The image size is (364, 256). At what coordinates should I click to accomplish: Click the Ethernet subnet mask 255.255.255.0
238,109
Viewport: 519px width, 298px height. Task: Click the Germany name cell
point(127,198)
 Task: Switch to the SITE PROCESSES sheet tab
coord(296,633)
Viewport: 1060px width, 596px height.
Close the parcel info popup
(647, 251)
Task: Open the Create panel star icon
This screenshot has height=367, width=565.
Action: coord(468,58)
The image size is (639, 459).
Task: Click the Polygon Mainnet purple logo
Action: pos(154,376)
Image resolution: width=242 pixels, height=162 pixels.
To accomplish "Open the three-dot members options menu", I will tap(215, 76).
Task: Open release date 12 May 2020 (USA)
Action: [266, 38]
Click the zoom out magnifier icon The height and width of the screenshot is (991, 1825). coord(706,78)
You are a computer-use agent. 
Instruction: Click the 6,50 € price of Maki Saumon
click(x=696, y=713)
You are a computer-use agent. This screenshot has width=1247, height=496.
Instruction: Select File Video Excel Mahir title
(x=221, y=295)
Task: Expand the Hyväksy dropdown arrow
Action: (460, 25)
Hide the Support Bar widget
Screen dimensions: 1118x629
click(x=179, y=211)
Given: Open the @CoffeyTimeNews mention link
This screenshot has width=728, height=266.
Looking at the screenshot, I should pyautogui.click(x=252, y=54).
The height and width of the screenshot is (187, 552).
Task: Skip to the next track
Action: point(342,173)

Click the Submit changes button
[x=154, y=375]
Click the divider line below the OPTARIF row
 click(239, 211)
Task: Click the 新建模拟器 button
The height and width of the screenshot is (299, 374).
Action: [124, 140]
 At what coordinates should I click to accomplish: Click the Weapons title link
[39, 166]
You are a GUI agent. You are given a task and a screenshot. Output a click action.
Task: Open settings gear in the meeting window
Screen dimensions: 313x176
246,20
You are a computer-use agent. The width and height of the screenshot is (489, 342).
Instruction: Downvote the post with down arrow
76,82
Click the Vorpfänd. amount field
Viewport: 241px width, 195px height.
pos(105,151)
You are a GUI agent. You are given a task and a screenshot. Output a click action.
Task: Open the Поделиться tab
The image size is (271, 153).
________________
TASK STATEMENT >> Take the line that contains "Screen dimensions: 313x176" and each line after it down to the last of the records, and retype them exactly; add nothing else.

RESPONSE TO THE EXERCISE >>
Screen dimensions: 313x176
246,20
You are a computer-use agent. The width and height of the screenshot is (489, 342).
Instruction: Downvote the post with down arrow
76,82
Click the Vorpfänd. amount field
Viewport: 241px width, 195px height.
pos(105,151)
You are a GUI agent. You are given a task and a screenshot. Output a click action.
Task: Open the Поделиться tab
The image size is (271, 153).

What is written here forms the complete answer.